Something like that. That's certainly how I described it. The internals of a NN are a bit more wishy-washy, and for a variety of pathological problems (largely non-physical problems, e.g., ones devolving into rapidly tightening, infinite-curl spirals) none of the outputs will make intuitive sense when plotted against progressively finer-meshed classical solvers. For nice enough problems though (E&M with a smattering of QM, CFD, ...) that's approximately the net effect. Large portions of the weight space are devoted to interesting stuff, smaller portions to how it all fits together, and as you feed in information you'll naturally have more computation done with respect to the parts of the solution that need it.

> why not use a NN to generate meshes directly

If I'm understanding correctly, you're saying that this would contrasted with the current technique of generating outputs at various inputs. There's nothing wrong with that idea per se, but it's about as computationally intensive as generating approximate outputs at each of those mesh descriptors, so you might as well use that information. Combine that with the fact that a lot of these problems are extremely messy (how long does it take to transform gaussian noise or your favorite other initialization into a benzene molecule? (answer: weeks to months depending on your desired degree of accuracy, much worse for relativistic atoms)), and a classical solver will still struggle if all you do is give it a mesh and tell it to go wild.

> would give provable bounds on the solution

That point is a little interesting since it requires assumptions about the bounds of various partial derivatives in each region. In real-world problems, even when you can come up with such bounds, often you can't easily get those bounds to depend meaningfully on the mesh size (and certainly not on local properties in regions of widely spaced meshes). The net effect is that you can't prove much about the solution quality for an arbitrary PDE just based on mesh specifics (other than asymptotic information, which we can prove very easily).

> incorporated into mainstream engineering software

No clue, but I suspect not yet. Everything I've read about, used, written, or seen has been a one-off PINN.

> there are existing works on NN mesh generation, but ... proves error bounds

That's one of those things where I'd be strongly inclined to let the traditional software do its job. Much like using ChatGPT for recipe generation -- you might list some ingredients you do or don't want used, give the model a persona capable of cooking the thing you want to eat (to bias it away from the dregs of the internet), and ask for ideas and then maybe a followup or three. Once you have that result, you won't just blindly broil your shrimp at 550F for 180min; you'll independently verify the results (and still, hopefully, save time overall since you now at least know the right search terms and whatnot).

These NN results are similar. They're just approximations, and their best use IMO is feeding them straight into a tool that improves their accuracy and gives you known error bounds. The chief advantage is the speed with which you can obtain results, and the fact that the speed transfers when used as an initialization elsewhere is a very happy surprise.
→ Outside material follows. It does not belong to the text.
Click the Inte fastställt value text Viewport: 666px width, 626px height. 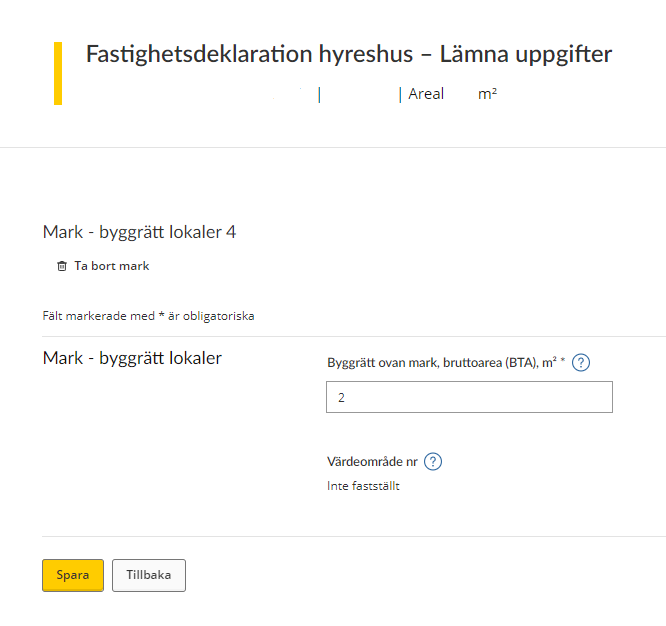[363, 486]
> generate meshes directly

The status quo isn't bad for that for most classes of problems. For small, simple problems you'd never use a PINN. For large, complicated problems, classical techniques are so slow that the overhead of just sampling NN output to uncover the mesh isn't a huge problem. It's the in-between cases where you might want something smarter. I've seen a few papers and a few problems, but it doesn't look like there's a lot of interest. I'm not sure why, but collecting a few of those problems, trying to come up with real-world use cases where you'd need to solve tens of thousands or more of them (to make the PINN training worth it), and then using that as the backdrop for your project is probably the first direction I'd take if I had to work on that middle ground.

> any hints?

Let the NN do NN stuff. Expensively transform bulk data into a model that can much more cheaply approximate that data. PINNs use gradient information to replace most of that data (relying, then, on low sample counts of experimental or synthesized data). However you do it, the goal is to distill something expensive and messy into a model and then use the model to do something. Nobody has good error tracking via NNs, so don't use the NNs for that; use the NNs to feed data into a tool with good error tracking. Similarly with any other hard criterion.
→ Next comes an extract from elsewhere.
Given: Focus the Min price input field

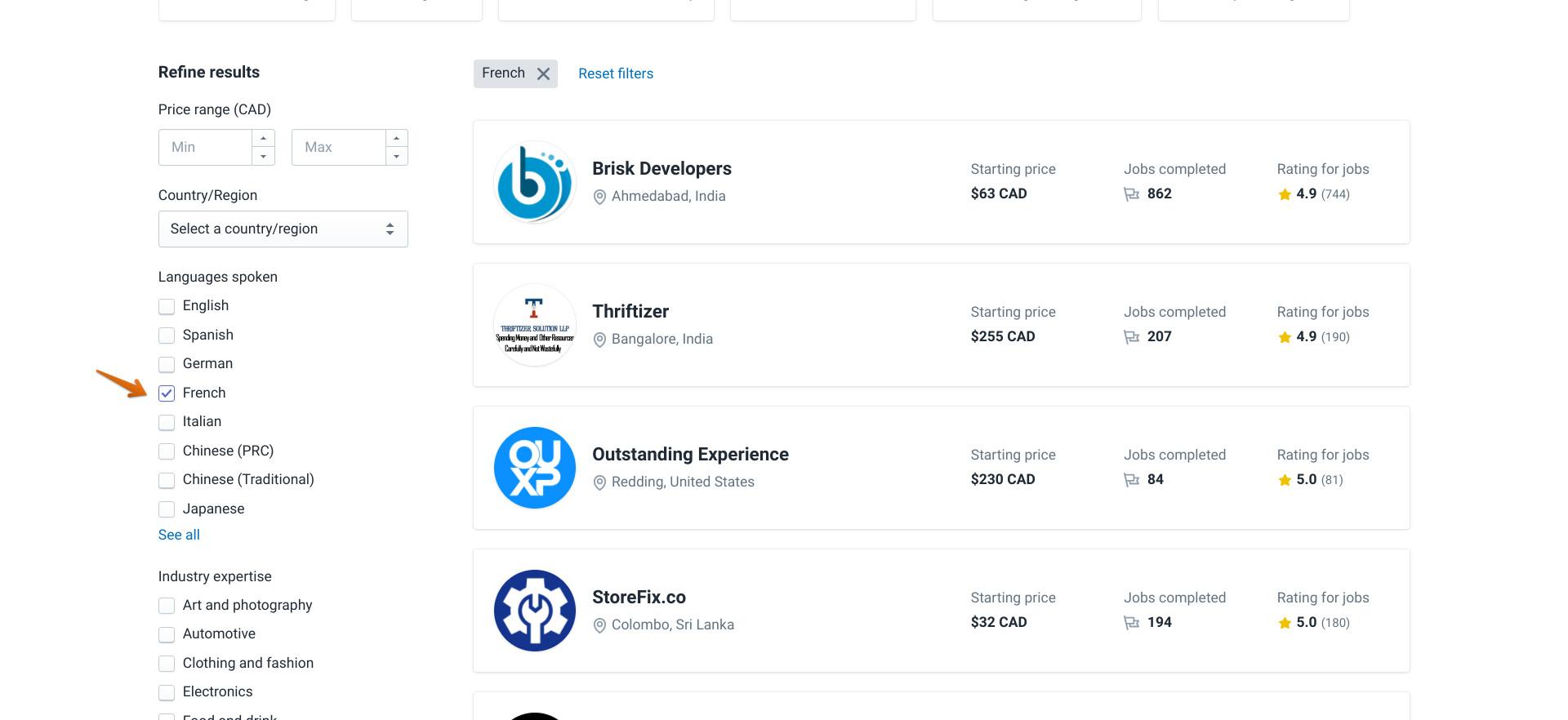Looking at the screenshot, I should [x=206, y=148].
what a well-written response. thank you.

may I ask which applications your work involve? your comments exhibit an exceptionally deep level of knowledge. As I mentioned in another comment, I am aware of some major authors' works (and was in the same research group at a point) but you exhibit a level of understanding uncommon even among those specialists.

How kind! Thank you.

Current applications are just ML/adtech, and the only parts of my job that have really used any PDE skills have been understanding the phase space of autoscaling and optimizing for a set of parameters that have minimal costs and don't wake the team up at night. There have been some other problems where my math background was helpful, but not in a PDE sense. Most of my current job doesn't use anything even halfway tangential to PINNs, despite being an ML engineer. I mostly do infrastructure work and make the machines go brr. I'm not positive yet, but I might be blogging about some of those things soon.

At my last job, one of the big problems was acquiring more MRI data in less time. One of the crucial steps in that is throwing away all the assumptions that make it easy (like having enormous field strengths and large enough relaxation times that you can treat anything nonlinear as gaussian noise). Those assumptions require time and money to generate a certain amount of data, but if you instead just blast blue noise at the patient and can model the physics involved well enough then you can gather much more data in much less time. The trick is in interpreting it. PINNs were very useful in speeding up classical solvers (in that case, entirely by choosing "good" initializations). For some applications (like quasi real-time plotting), you could even skip the classical solving step.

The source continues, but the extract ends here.